• [What the task requires]: The full listing needs to be output exactly.
━━━━━━━━━━━━━━━━
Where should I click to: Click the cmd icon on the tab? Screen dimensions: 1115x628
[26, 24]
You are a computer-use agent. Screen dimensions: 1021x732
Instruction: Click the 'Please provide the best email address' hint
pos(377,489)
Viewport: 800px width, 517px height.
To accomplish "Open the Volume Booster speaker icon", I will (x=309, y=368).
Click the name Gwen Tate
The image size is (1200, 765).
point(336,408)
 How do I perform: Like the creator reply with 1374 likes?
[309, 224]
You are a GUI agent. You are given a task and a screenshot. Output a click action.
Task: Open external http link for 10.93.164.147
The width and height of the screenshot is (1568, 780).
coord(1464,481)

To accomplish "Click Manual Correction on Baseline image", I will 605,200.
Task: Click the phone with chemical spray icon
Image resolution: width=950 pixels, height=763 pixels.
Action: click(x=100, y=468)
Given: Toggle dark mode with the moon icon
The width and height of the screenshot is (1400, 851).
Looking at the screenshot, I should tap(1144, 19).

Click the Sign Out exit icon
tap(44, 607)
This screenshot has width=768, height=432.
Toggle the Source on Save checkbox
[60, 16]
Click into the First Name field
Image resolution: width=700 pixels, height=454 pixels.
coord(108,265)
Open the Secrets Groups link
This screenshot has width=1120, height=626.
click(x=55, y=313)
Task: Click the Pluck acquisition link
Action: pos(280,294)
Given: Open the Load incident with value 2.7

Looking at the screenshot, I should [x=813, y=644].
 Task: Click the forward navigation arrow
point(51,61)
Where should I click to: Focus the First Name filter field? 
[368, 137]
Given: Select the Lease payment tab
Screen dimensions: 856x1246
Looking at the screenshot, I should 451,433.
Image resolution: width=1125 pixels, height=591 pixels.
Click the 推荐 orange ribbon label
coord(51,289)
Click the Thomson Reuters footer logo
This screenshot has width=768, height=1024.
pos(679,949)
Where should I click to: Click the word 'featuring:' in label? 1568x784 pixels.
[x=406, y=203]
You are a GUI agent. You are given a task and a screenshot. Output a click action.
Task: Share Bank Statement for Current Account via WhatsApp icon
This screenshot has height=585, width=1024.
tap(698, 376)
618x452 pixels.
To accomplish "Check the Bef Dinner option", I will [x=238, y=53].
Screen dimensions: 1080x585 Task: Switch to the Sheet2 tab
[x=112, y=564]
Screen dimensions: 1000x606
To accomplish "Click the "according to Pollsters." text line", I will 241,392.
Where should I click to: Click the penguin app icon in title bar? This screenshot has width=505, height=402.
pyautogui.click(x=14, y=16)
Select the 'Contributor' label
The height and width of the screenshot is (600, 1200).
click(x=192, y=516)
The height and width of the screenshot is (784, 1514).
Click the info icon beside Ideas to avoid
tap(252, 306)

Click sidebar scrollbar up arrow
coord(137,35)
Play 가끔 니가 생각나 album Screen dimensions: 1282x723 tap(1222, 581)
━━━━━━━━━━━━━━━━
• [Exercise output]:
Where should I click to: Click the cmd icon on the tab? Screen dimensions: 1115x628
[26, 24]
You are a computer-use agent. Screen dimensions: 1021x732
Instruction: Click the 'Please provide the best email address' hint
pos(377,489)
Viewport: 800px width, 517px height.
To accomplish "Open the Volume Booster speaker icon", I will (x=309, y=368).
Click the name Gwen Tate
The image size is (1200, 765).
point(336,408)
 How do I perform: Like the creator reply with 1374 likes?
[309, 224]
You are a GUI agent. You are given a task and a screenshot. Output a click action.
Task: Open external http link for 10.93.164.147
The width and height of the screenshot is (1568, 780).
coord(1464,481)

To accomplish "Click Manual Correction on Baseline image", I will 605,200.
Task: Click the phone with chemical spray icon
Image resolution: width=950 pixels, height=763 pixels.
Action: click(x=100, y=468)
Given: Toggle dark mode with the moon icon
The width and height of the screenshot is (1400, 851).
Looking at the screenshot, I should tap(1144, 19).

Click the Sign Out exit icon
tap(44, 607)
This screenshot has width=768, height=432.
Toggle the Source on Save checkbox
[60, 16]
Click into the First Name field
Image resolution: width=700 pixels, height=454 pixels.
coord(108,265)
Open the Secrets Groups link
This screenshot has width=1120, height=626.
click(x=55, y=313)
Task: Click the Pluck acquisition link
Action: pos(280,294)
Given: Open the Load incident with value 2.7

Looking at the screenshot, I should [x=813, y=644].
 Task: Click the forward navigation arrow
point(51,61)
Where should I click to: Focus the First Name filter field? 
[368, 137]
Given: Select the Lease payment tab
Screen dimensions: 856x1246
Looking at the screenshot, I should 451,433.
Image resolution: width=1125 pixels, height=591 pixels.
Click the 推荐 orange ribbon label
coord(51,289)
Click the Thomson Reuters footer logo
This screenshot has width=768, height=1024.
pos(679,949)
Where should I click to: Click the word 'featuring:' in label? 1568x784 pixels.
[x=406, y=203]
You are a GUI agent. You are given a task and a screenshot. Output a click action.
Task: Share Bank Statement for Current Account via WhatsApp icon
This screenshot has height=585, width=1024.
tap(698, 376)
618x452 pixels.
To accomplish "Check the Bef Dinner option", I will [x=238, y=53].
Screen dimensions: 1080x585 Task: Switch to the Sheet2 tab
[x=112, y=564]
Screen dimensions: 1000x606
To accomplish "Click the "according to Pollsters." text line", I will 241,392.
Where should I click to: Click the penguin app icon in title bar? This screenshot has width=505, height=402.
pyautogui.click(x=14, y=16)
Select the 'Contributor' label
The height and width of the screenshot is (600, 1200).
click(x=192, y=516)
The height and width of the screenshot is (784, 1514).
Click the info icon beside Ideas to avoid
tap(252, 306)

Click sidebar scrollbar up arrow
coord(137,35)
Play 가끔 니가 생각나 album Screen dimensions: 1282x723 tap(1222, 581)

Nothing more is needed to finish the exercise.